二つ目は、「匂いを伝える携帯電話」があったらいいのになぁと思います。昔は、電話は音声だけで伝達するツールでしたが、今は、メール機能も発達して、静止画はもちろん、動画も送れ、聴覚と視覚の両方を活用できる伝達ツールですよね。そこで更に一歩進んで、携帯電話で「香り」が伝わるようになったら楽しいと思いませんか?実は、こんな夢のような携帯電話の研究は数年前から進められていて、近い将来実現しそうなんですよ。
自動車で言えば、車内の芳香剤として、安価でも、たくさんの種類の中から好きな香りを選べることができたり、自分で好きなように調合できるものが市販されています。また、シトロエンでは、吹き出し口に香水をセットすることができるエアコンが付いた車が発売されているそうです。芳香剤を別に取り付ける必要がないので見栄えも良く、さりげなく「香り」を演出できるエアコンなんです。セットする香水は、香水の専門メーカーによって 9 種類の香りが用意されているそうです。さすが、香水文化の発達したフランスならではの発想ですよね。

でも、単なる車内の芳香や消臭効果のためだけの 「香り」ではなく、プラスαの機能を持たせた「香り」の活用の開発をもっと進めて欲しいなぁと思うんです。数年前の東京モーターショーでは、三菱自動車工業が、居眠り運転等を防止する技術に「香り」を活用するシステムを発表していました。エアコンから、注意力維持機能があるという柑橘系の香りが運転席に流れる仕組みになっているんです。これと同様に、長時間の運転により目が疲れてきたなぁと思うような時に、眼精疲労やリフレッシュに効くペパーミントなどの香りが吹き出し口から流れてくるなどの機能もあったら、車内でいろんなアロマ効果を発揮でき、運転者の様々な「運転疲労」を軽減させることができると思うんです。アロマテラピーは、医療ではありませんが、効果は実証されているので、楽しむだけの「香り」ではなく、「香り」に実用性を持たせたら、自動車事故の防止に役立つと思うんです。

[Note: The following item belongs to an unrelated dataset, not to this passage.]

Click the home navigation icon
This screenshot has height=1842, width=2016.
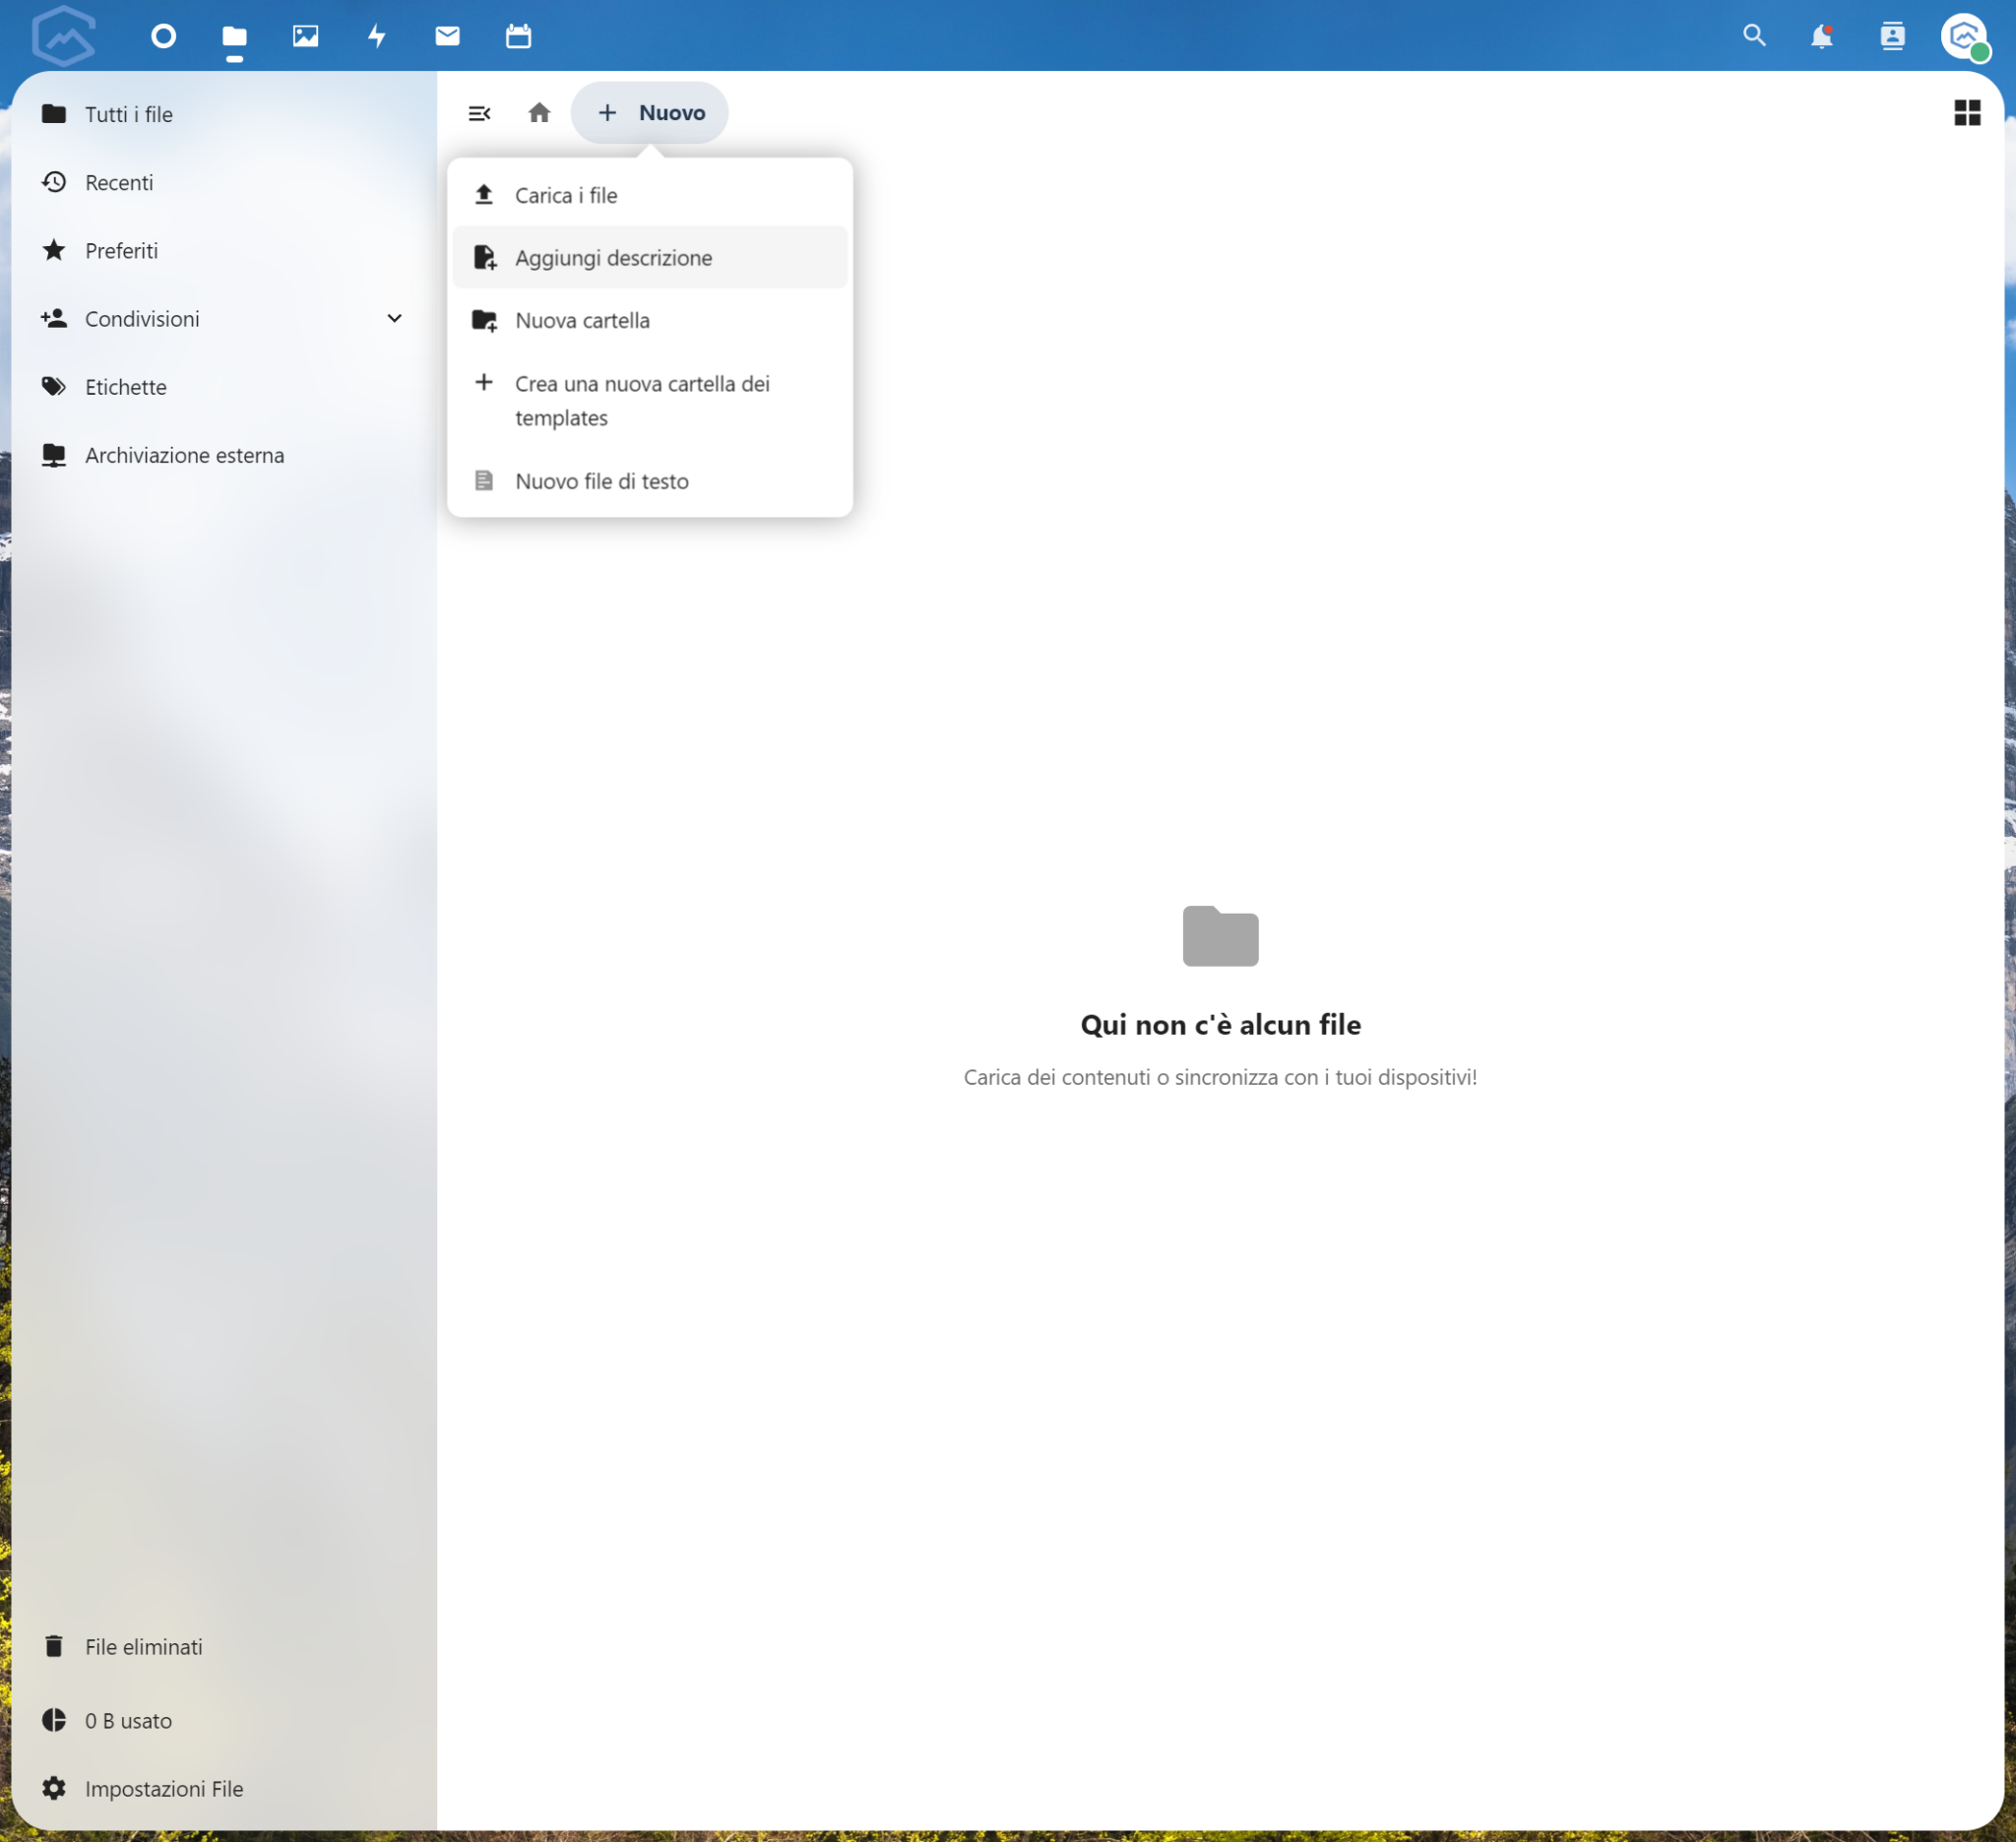540,112
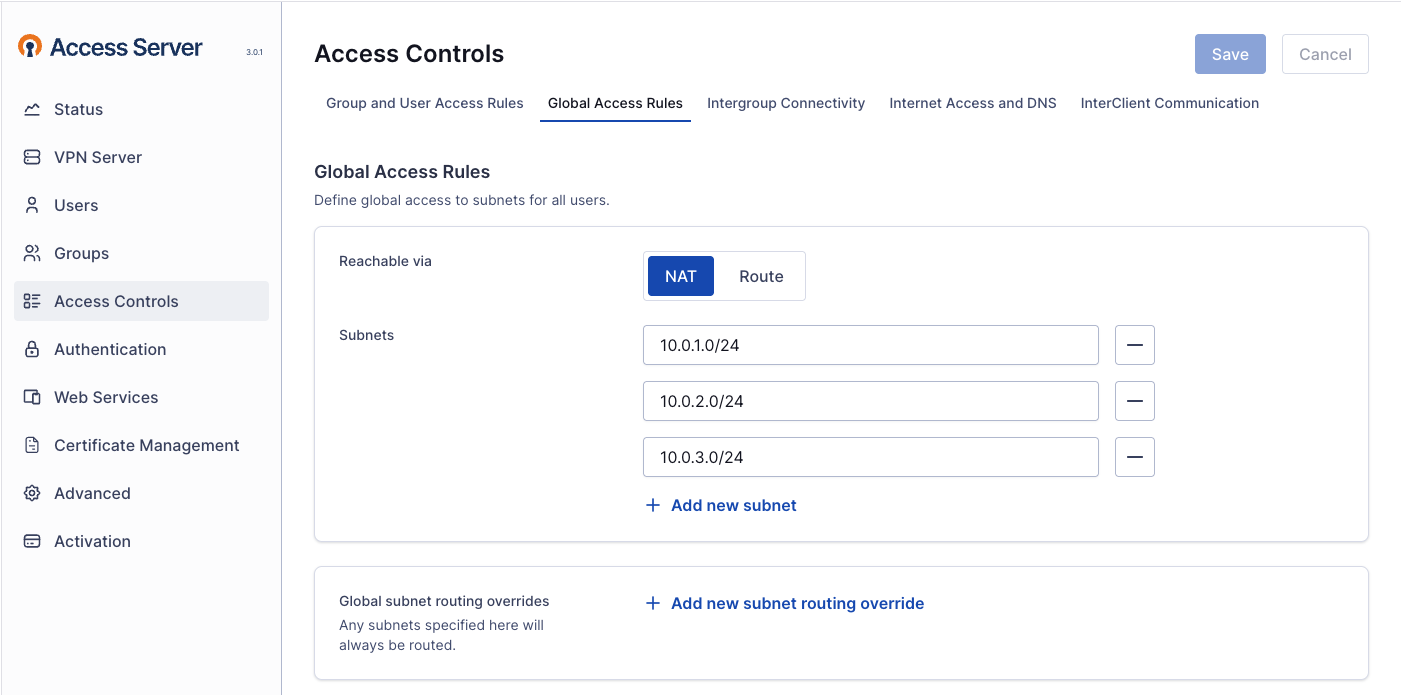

日本人は欧米人に比べると体臭が強くないため、香水文化ってあまり根付いていないですよね。そのせいか、「嗅覚」を意識して作られたモノって少ないと思うんです。だから、もっと「嗅覚」に働きかけた商品の開発を進めれば、これまでにない効果があってヒットするんじゃないかなぁと思うんです。そして、そんな実用的な「香り」と自分の好きな「香り」で自分の生活をプロデュースできるようになったら、楽しい生活になると思いませんか?